La mente humana es intrincada. Con motivo de este episodio tan simpático asocié a Pablo regalándole la serie a Felipe VI y me pregunté: ¿por qué no le regaló Canción de hielo y fuego, de JRR Martin? Supongo que eso hubiera demostrado un cierto aprecio al rey. Reconozco que adoro obsequiar libros a la gente que quiero y me importa. Nada hay más honroso que regalar esa parte de tu alma que es el recuerdo de un libro que te ha enamorado a otra persona. Supongo que los jóvenes, ahora, se darán un abono de temporada para jugar al Fornite o un juego para la Switch, pero en mi época lo suyo era decirle que la querías con un diamante, digo con un libro.

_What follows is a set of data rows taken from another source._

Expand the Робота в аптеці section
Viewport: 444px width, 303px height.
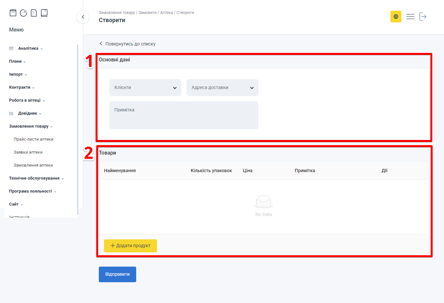coord(27,100)
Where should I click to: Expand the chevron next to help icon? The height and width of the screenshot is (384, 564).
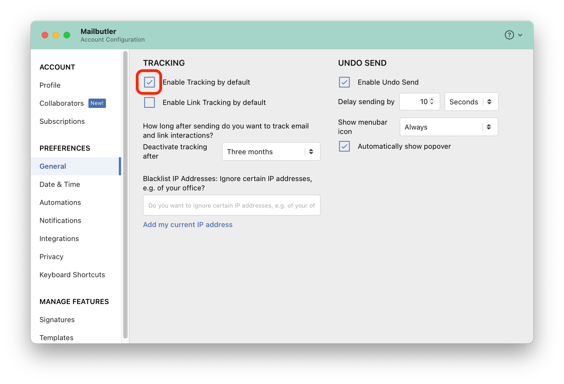pyautogui.click(x=520, y=35)

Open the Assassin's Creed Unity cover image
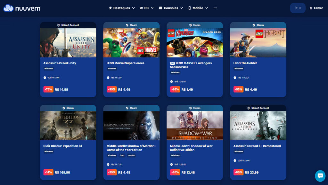(x=68, y=43)
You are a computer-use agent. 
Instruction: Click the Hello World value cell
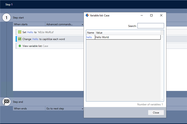click(127, 37)
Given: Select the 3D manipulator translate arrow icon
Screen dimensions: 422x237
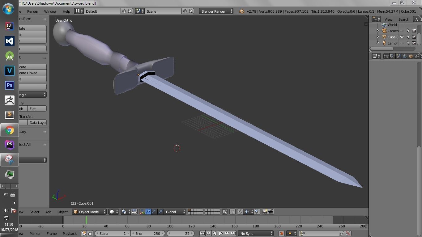Looking at the screenshot, I should 149,212.
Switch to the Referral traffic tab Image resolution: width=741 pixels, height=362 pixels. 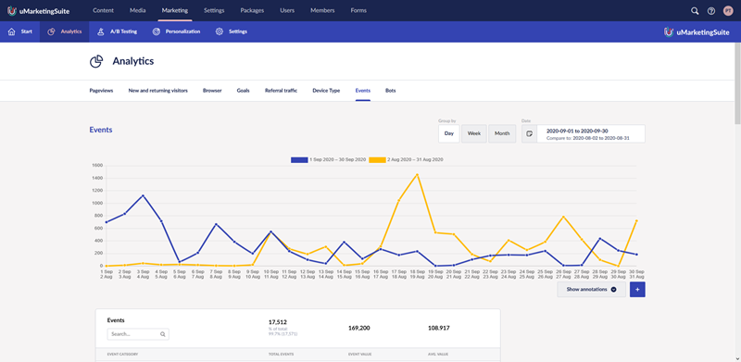coord(282,90)
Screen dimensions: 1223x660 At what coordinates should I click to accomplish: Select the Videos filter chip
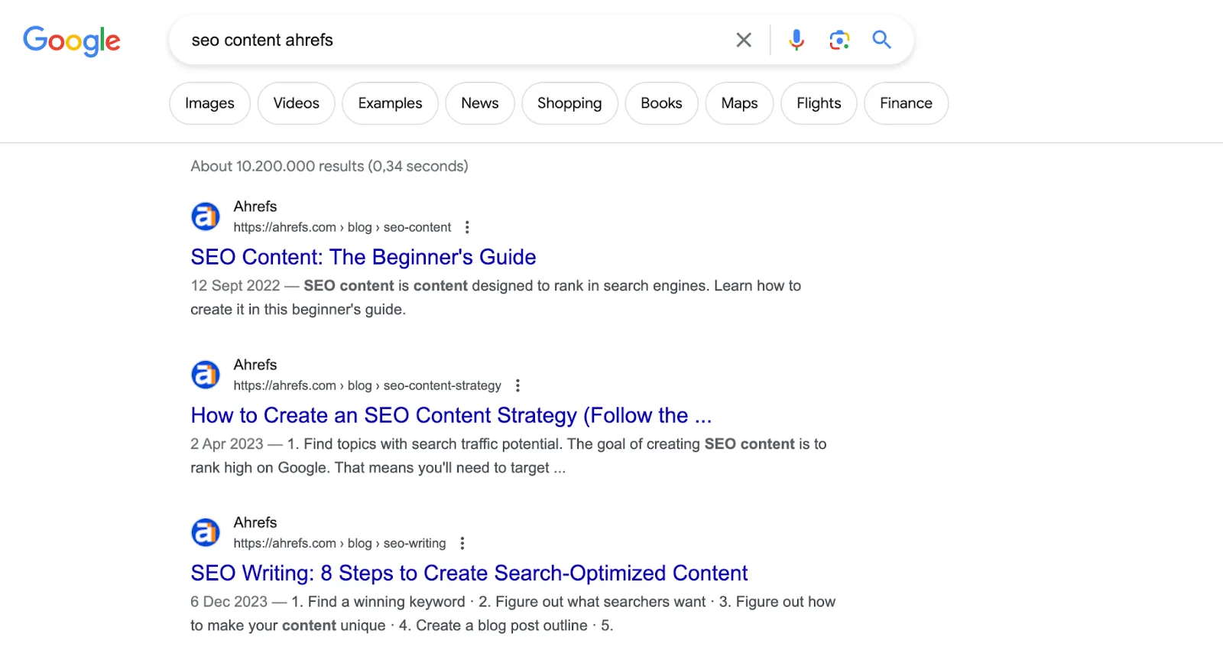[x=296, y=103]
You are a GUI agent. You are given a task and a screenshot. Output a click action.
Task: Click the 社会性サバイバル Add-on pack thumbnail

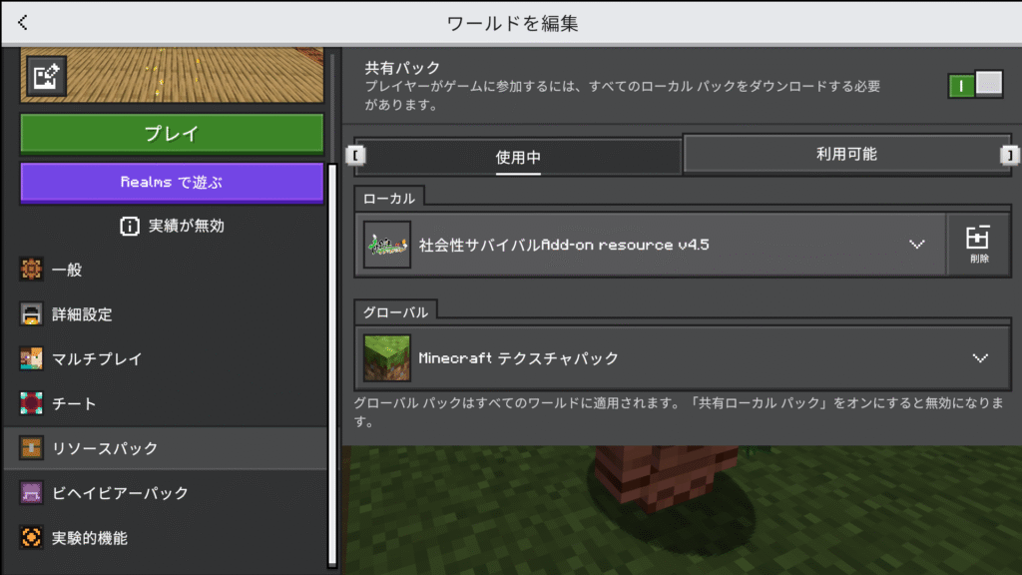click(387, 245)
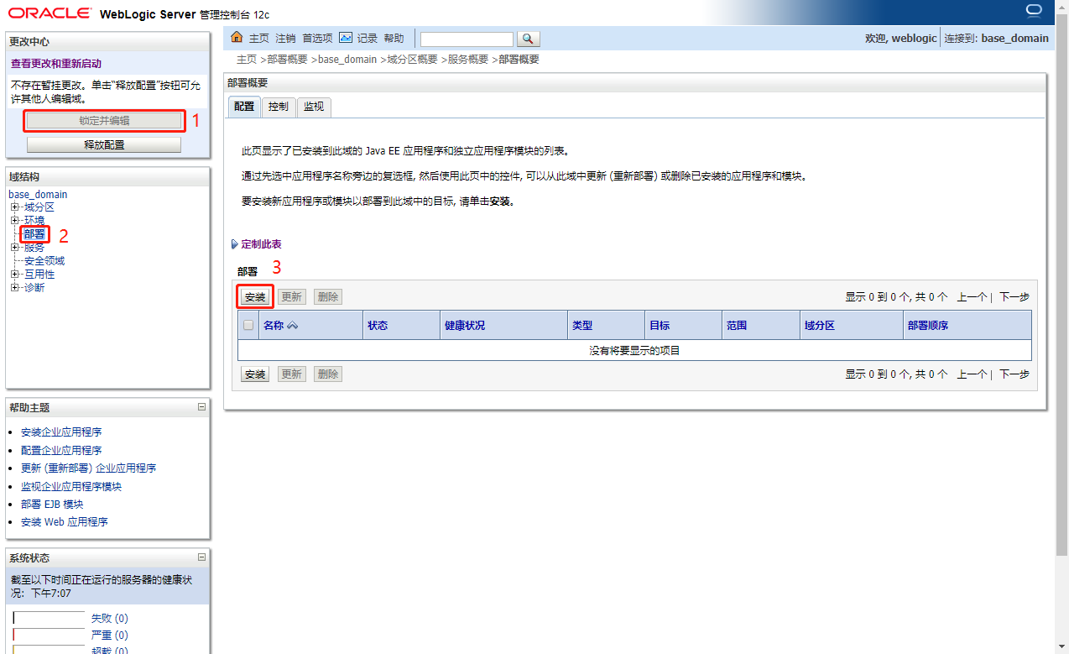The image size is (1069, 654).
Task: Expand the 域分区 tree node
Action: tap(15, 207)
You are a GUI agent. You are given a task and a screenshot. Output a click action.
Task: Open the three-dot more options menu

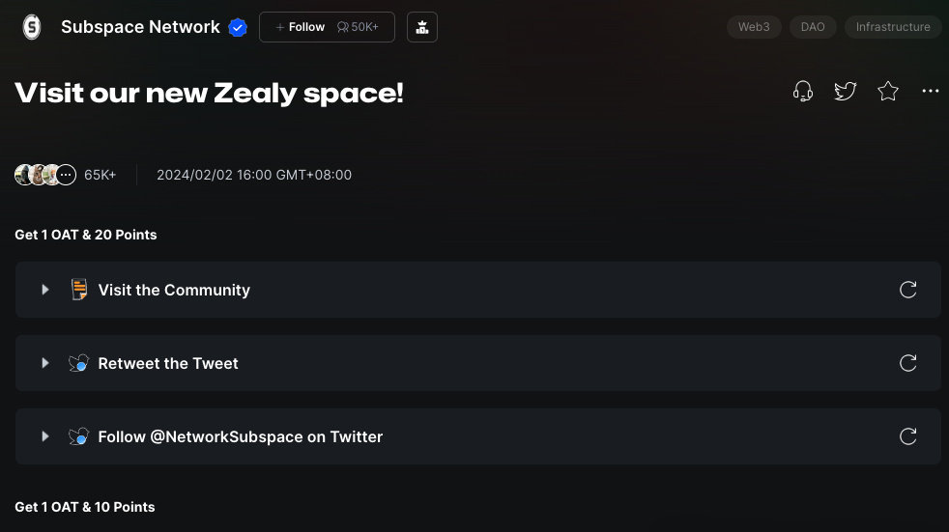(931, 92)
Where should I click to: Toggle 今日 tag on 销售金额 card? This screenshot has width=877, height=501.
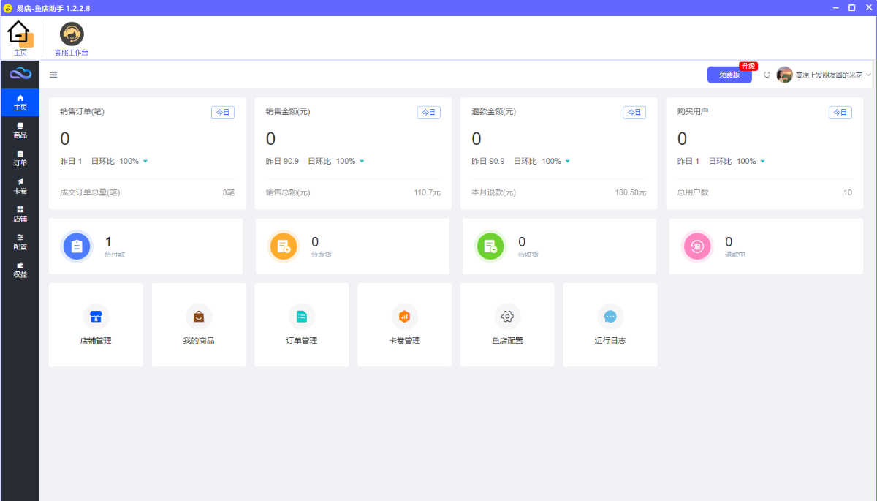tap(428, 113)
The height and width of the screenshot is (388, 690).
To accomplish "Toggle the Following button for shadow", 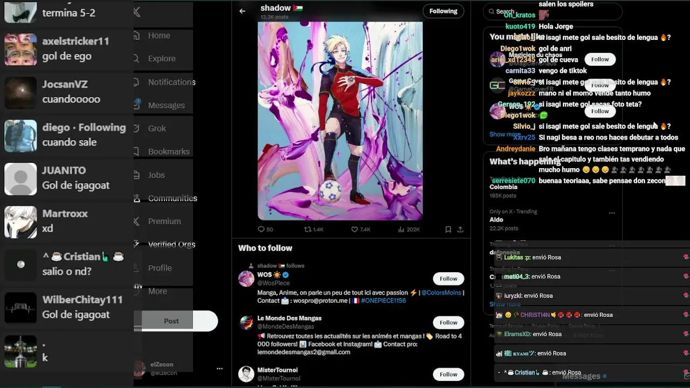I will [443, 11].
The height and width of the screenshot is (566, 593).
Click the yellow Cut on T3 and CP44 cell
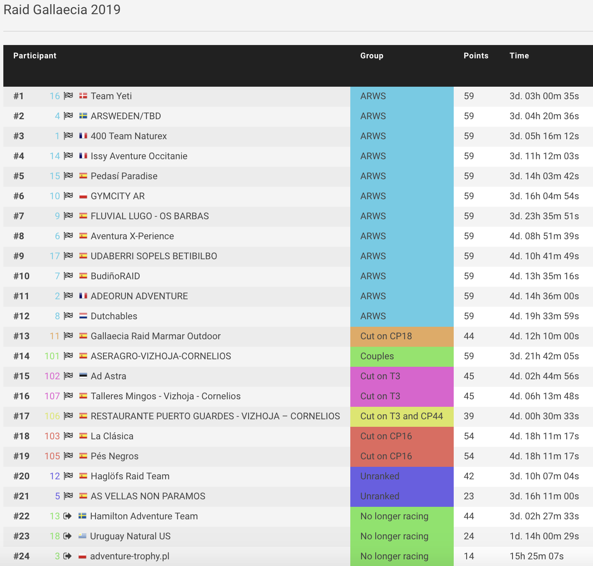[x=401, y=416]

El gurú del baloncesto NBA, el entrenador de los Bulls de Jordan y los Lakers de Bryant, Phil Jackson, regalaba a sus jugadores volúmenes que elegía personalmente para cada uno en función de los aspectos de su vida o su juego que deseaba potenciar o desarrollar. Ello demuestra respeto e inteligencia. Supongo que hay gente que regala libros por cumplir -especialmente si son best-sellers navideños- pero cuando pienso en comprarle un ejemplar a alguien suelo ponerme en su pellejo y trato de adivinar si le gustaría. Pocas cosas hay más satisfactorias para mí que descubrir la expresión en el rostro de la persona que desenvuelve mi regalo con forma de libro y que, adivinan bien, es un libro.

Otra asociación de ideas: ¿le habrá regalado Pedro Sánchez su Manual de resistencia a Iglesias? Supongo que sí. Yo pagaría por leer la dedicatoria del presidente del Gobierno al marido de Irene Montero.